**What is needed**
What the task needs is the data below, written out verbatim.

**Source data**
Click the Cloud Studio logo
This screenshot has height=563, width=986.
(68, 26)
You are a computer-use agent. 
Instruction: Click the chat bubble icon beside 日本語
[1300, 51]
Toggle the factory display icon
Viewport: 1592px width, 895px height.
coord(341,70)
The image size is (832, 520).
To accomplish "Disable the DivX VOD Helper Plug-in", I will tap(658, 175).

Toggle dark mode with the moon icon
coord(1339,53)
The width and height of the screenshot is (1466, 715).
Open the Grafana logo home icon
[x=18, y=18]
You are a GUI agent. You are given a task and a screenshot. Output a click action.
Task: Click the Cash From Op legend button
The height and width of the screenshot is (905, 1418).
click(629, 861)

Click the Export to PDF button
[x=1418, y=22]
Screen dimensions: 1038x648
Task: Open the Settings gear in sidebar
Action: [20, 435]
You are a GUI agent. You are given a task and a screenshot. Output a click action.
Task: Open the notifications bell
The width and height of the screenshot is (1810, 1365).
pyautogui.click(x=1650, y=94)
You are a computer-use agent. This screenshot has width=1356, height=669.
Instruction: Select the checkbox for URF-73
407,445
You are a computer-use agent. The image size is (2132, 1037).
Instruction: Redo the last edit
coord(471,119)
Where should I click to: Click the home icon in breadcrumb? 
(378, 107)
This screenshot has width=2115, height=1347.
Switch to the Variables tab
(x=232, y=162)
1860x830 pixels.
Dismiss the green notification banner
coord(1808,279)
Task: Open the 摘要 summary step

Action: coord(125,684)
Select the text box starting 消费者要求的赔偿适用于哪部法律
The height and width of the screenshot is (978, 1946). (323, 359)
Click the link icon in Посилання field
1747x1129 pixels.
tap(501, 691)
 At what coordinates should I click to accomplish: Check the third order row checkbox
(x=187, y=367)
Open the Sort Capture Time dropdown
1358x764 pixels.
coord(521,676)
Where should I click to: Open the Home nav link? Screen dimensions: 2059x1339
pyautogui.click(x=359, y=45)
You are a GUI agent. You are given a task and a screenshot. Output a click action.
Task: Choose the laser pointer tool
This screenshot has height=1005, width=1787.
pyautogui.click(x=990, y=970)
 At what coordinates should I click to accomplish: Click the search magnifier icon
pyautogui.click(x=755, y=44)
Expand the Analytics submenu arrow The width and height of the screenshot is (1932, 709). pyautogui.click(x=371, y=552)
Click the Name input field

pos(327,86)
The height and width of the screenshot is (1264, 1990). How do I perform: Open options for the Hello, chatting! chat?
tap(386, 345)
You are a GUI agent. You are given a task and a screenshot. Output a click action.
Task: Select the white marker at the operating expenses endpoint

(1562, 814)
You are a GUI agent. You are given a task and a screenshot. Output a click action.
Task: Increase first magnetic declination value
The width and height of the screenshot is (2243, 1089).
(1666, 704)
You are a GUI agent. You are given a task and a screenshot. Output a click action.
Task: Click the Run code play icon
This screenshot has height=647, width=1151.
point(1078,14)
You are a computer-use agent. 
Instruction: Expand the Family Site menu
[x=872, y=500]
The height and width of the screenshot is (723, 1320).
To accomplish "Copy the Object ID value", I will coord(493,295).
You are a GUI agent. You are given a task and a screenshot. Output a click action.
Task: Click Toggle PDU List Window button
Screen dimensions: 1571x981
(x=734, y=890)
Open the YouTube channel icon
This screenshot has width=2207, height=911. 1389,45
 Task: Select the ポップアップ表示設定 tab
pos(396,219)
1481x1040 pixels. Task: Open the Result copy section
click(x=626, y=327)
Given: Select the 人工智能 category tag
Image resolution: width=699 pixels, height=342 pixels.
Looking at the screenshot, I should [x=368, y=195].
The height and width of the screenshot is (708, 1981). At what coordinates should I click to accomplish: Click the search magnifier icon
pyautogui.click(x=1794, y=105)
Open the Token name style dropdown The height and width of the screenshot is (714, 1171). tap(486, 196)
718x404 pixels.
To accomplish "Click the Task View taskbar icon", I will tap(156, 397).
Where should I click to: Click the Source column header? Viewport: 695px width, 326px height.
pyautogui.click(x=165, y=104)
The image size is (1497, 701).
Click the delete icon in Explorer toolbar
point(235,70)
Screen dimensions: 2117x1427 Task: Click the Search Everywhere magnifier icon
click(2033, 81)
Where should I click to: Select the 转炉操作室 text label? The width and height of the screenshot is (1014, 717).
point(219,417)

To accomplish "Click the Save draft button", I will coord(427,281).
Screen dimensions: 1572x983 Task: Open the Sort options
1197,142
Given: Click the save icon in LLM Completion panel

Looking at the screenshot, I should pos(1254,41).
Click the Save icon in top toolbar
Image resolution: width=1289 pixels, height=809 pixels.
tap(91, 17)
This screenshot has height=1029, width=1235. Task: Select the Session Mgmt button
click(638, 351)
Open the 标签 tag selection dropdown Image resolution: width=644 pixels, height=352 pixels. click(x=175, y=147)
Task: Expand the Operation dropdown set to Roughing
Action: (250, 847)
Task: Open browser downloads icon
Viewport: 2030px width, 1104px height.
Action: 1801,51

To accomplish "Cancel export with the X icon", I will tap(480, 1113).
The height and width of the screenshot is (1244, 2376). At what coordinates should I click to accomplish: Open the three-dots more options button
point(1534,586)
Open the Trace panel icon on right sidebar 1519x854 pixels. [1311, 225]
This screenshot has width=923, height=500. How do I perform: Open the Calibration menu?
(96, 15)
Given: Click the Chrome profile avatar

**Answer for this exercise**
Click the Cloud Studio logo
This screenshot has height=563, width=986.
(68, 26)
You are a computer-use agent. 
Instruction: Click the chat bubble icon beside 日本語
[1300, 51]
Toggle the factory display icon
Viewport: 1592px width, 895px height.
coord(341,70)
The image size is (832, 520).
To accomplish "Disable the DivX VOD Helper Plug-in", I will tap(658, 175).

Toggle dark mode with the moon icon
coord(1339,53)
The width and height of the screenshot is (1466, 715).
Open the Grafana logo home icon
[x=18, y=18]
You are a GUI agent. You are given a task and a screenshot. Output a click action.
Task: Click the Cash From Op legend button
The height and width of the screenshot is (905, 1418).
click(629, 861)

Click the Export to PDF button
[x=1418, y=22]
Screen dimensions: 1038x648
Task: Open the Settings gear in sidebar
Action: [20, 435]
You are a GUI agent. You are given a task and a screenshot. Output a click action.
Task: Open the notifications bell
The width and height of the screenshot is (1810, 1365).
pyautogui.click(x=1650, y=94)
You are a computer-use agent. This screenshot has width=1356, height=669.
Instruction: Select the checkbox for URF-73
407,445
You are a computer-use agent. The image size is (2132, 1037).
Instruction: Redo the last edit
coord(471,119)
Where should I click to: Click the home icon in breadcrumb? 
(378, 107)
This screenshot has width=2115, height=1347.
Switch to the Variables tab
(x=232, y=162)
1860x830 pixels.
Dismiss the green notification banner
coord(1808,279)
Task: Open the 摘要 summary step

Action: coord(125,684)
Select the text box starting 消费者要求的赔偿适用于哪部法律
The height and width of the screenshot is (978, 1946). (323, 359)
Click the link icon in Посилання field
1747x1129 pixels.
tap(501, 691)
 At what coordinates should I click to accomplish: Check the third order row checkbox
(x=187, y=367)
Open the Sort Capture Time dropdown
1358x764 pixels.
coord(521,676)
Where should I click to: Open the Home nav link? Screen dimensions: 2059x1339
pyautogui.click(x=359, y=45)
You are a GUI agent. You are given a task and a screenshot. Output a click action.
Task: Choose the laser pointer tool
This screenshot has height=1005, width=1787.
pyautogui.click(x=990, y=970)
 At what coordinates should I click to accomplish: Click the search magnifier icon
pyautogui.click(x=755, y=44)
Expand the Analytics submenu arrow The width and height of the screenshot is (1932, 709). pyautogui.click(x=371, y=552)
Click the Name input field

pos(327,86)
The height and width of the screenshot is (1264, 1990). How do I perform: Open options for the Hello, chatting! chat?
tap(386, 345)
You are a GUI agent. You are given a task and a screenshot. Output a click action.
Task: Select the white marker at the operating expenses endpoint

(1562, 814)
You are a GUI agent. You are given a task and a screenshot. Output a click action.
Task: Increase first magnetic declination value
The width and height of the screenshot is (2243, 1089).
(1666, 704)
You are a GUI agent. You are given a task and a screenshot. Output a click action.
Task: Click the Run code play icon
This screenshot has height=647, width=1151.
point(1078,14)
You are a computer-use agent. 
Instruction: Expand the Family Site menu
[x=872, y=500]
The height and width of the screenshot is (723, 1320).
To accomplish "Copy the Object ID value", I will coord(493,295).
You are a GUI agent. You are given a task and a screenshot. Output a click action.
Task: Click Toggle PDU List Window button
Screen dimensions: 1571x981
(x=734, y=890)
Open the YouTube channel icon
This screenshot has width=2207, height=911. 1389,45
 Task: Select the ポップアップ表示設定 tab
pos(396,219)
1481x1040 pixels. Task: Open the Result copy section
click(x=626, y=327)
Given: Select the 人工智能 category tag
Image resolution: width=699 pixels, height=342 pixels.
Looking at the screenshot, I should [x=368, y=195].
The height and width of the screenshot is (708, 1981). At what coordinates should I click to accomplish: Click the search magnifier icon
pyautogui.click(x=1794, y=105)
Open the Token name style dropdown The height and width of the screenshot is (714, 1171). tap(486, 196)
718x404 pixels.
To accomplish "Click the Task View taskbar icon", I will tap(156, 397).
Where should I click to: Click the Source column header? Viewport: 695px width, 326px height.
pyautogui.click(x=165, y=104)
The image size is (1497, 701).
Click the delete icon in Explorer toolbar
point(235,70)
Screen dimensions: 2117x1427 Task: Click the Search Everywhere magnifier icon
click(2033, 81)
Where should I click to: Select the 转炉操作室 text label? The width and height of the screenshot is (1014, 717).
point(219,417)

To accomplish "Click the Save draft button", I will coord(427,281).
Screen dimensions: 1572x983 Task: Open the Sort options
1197,142
Given: Click the save icon in LLM Completion panel

Looking at the screenshot, I should pos(1254,41).
Click the Save icon in top toolbar
Image resolution: width=1289 pixels, height=809 pixels.
tap(91, 17)
This screenshot has height=1029, width=1235. Task: Select the Session Mgmt button
click(638, 351)
Open the 标签 tag selection dropdown Image resolution: width=644 pixels, height=352 pixels. click(x=175, y=147)
Task: Expand the Operation dropdown set to Roughing
Action: (250, 847)
Task: Open browser downloads icon
Viewport: 2030px width, 1104px height.
Action: 1801,51

To accomplish "Cancel export with the X icon", I will tap(480, 1113).
The height and width of the screenshot is (1244, 2376). At what coordinates should I click to accomplish: Open the three-dots more options button
point(1534,586)
Open the Trace panel icon on right sidebar 1519x854 pixels. [1311, 225]
This screenshot has width=923, height=500. How do I perform: Open the Calibration menu?
(96, 15)
Given: Click the Chrome profile avatar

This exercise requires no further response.